● Fragmento del documento
Cómo aceptar las decisiones de los demás cuando nos afectan directamente

Todos formamos parte de círculos sociales que influyen en nuestra vida. [Foto: Getty Images]
Todos formamos parte de círculos sociales que influyen en nuestra vida. [Foto: Getty Images]

 

Nadie es una isla, completo en sí mismo”, escribió hace siglos el poeta John Donne. Ya sea nuestra familia, el grupo de amigos o la comunidad, formamos parte de círculos sociales más grandes que influyen en nuestra vida.

Muchas veces esas personas toman decisiones con las que no estamos de acuerdo, pero que terminan afectándonos directa o indirectamente. Cuando nos vemos obligados a asumir las consecuencias de decisiones que no hemos tomado y que desestabilizan nuestro mundo, solemos sentirnos extremadamente frustrados y enfadados.

Es una respuesta natural y comprensible. Pero no nos llevará a ninguna parte. Al contrario, es probable que nos condene a una espiral de angustia e insatisfacción en la que nos resignamos a seguir soportando y sufriendo. Por eso es fundamental aprender a lidiar con las decisiones ajenas que nos afectan directamente.

● Líneas de datos
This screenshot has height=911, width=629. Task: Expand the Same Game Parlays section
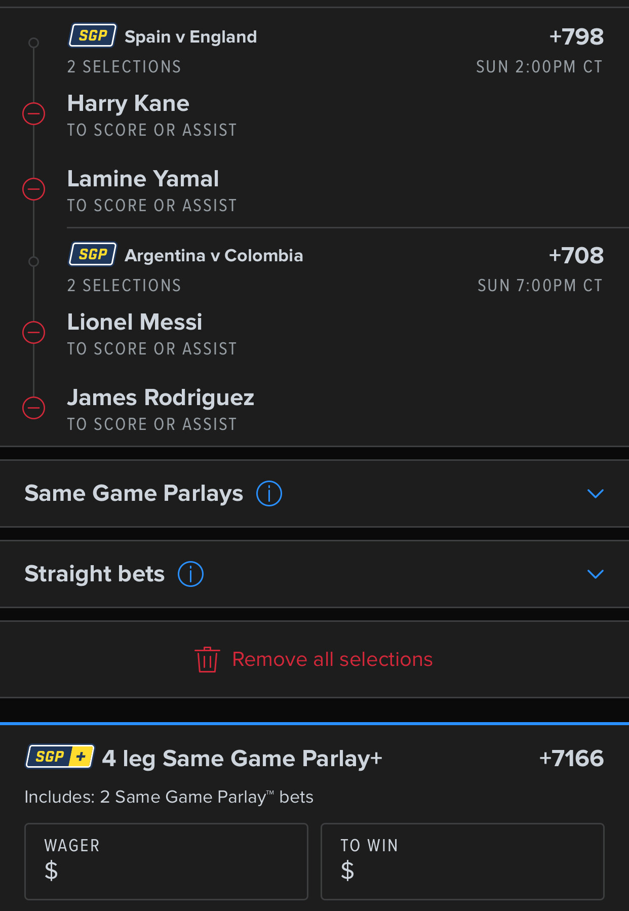595,493
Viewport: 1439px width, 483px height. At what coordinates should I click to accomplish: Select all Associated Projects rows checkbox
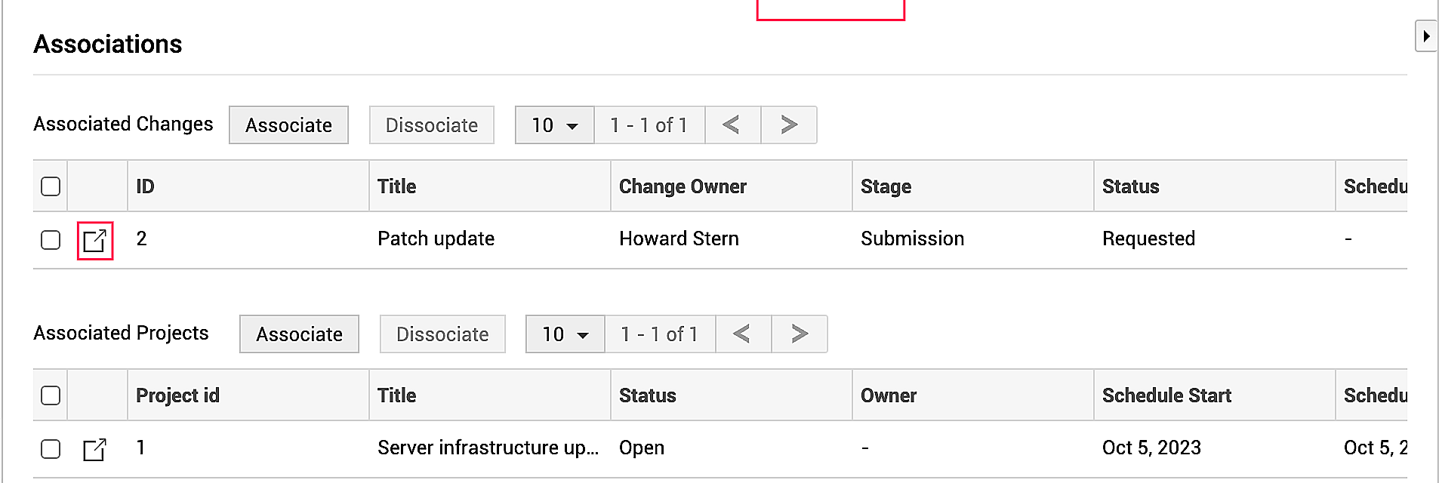pyautogui.click(x=51, y=395)
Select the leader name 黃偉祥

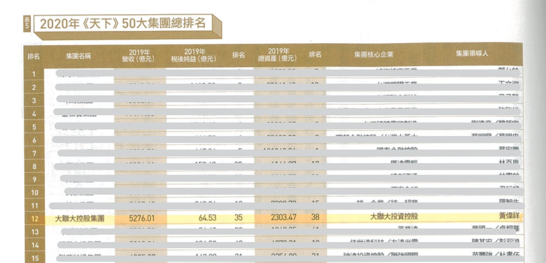(496, 217)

● Qué harás
Prosigue el texto sobre cómo aceptar las decisiones de los demás que nos afectan directamente, a partir de su última oración.

● Respuesta correcta
Cuando nuestras razones se estrellan contra oídos sordos

Las decisiones de las personas más cercanas tienen el potencial de poner del revés nuestro mundo. [Foto: Getty Images]
Las decisiones de las personas más cercanas tienen el potencial de poner del revés nuestro mundo. [Foto: Getty Images]

En un mundo ideal, la libertad y la responsabilidad van de la mano. Si elegimos con total libertad, debemos estar dispuestos a asumir todas las consecuencias. En cambio, si nuestras decisiones pueden afectar a los demás, es justo que les consultemos y tengamos en cuenta sus opiniones.

En el mundo real, las cosas no suelen seguir esos derroteros. A menudo las personas toman decisiones libremente, pero luego los demás pagan las consecuencias. Así se genera una especie de “estafa social” en la que uno decide y otros asumen las responsabilidades derivadas de esos actos.

A veces, ya sea porque podemos ver más lejos, tenemos más experiencia o somos más conscientes de los riesgos, nos damos cuenta de antemano de que determinadas elecciones no son las más adecuadas o inteligentes.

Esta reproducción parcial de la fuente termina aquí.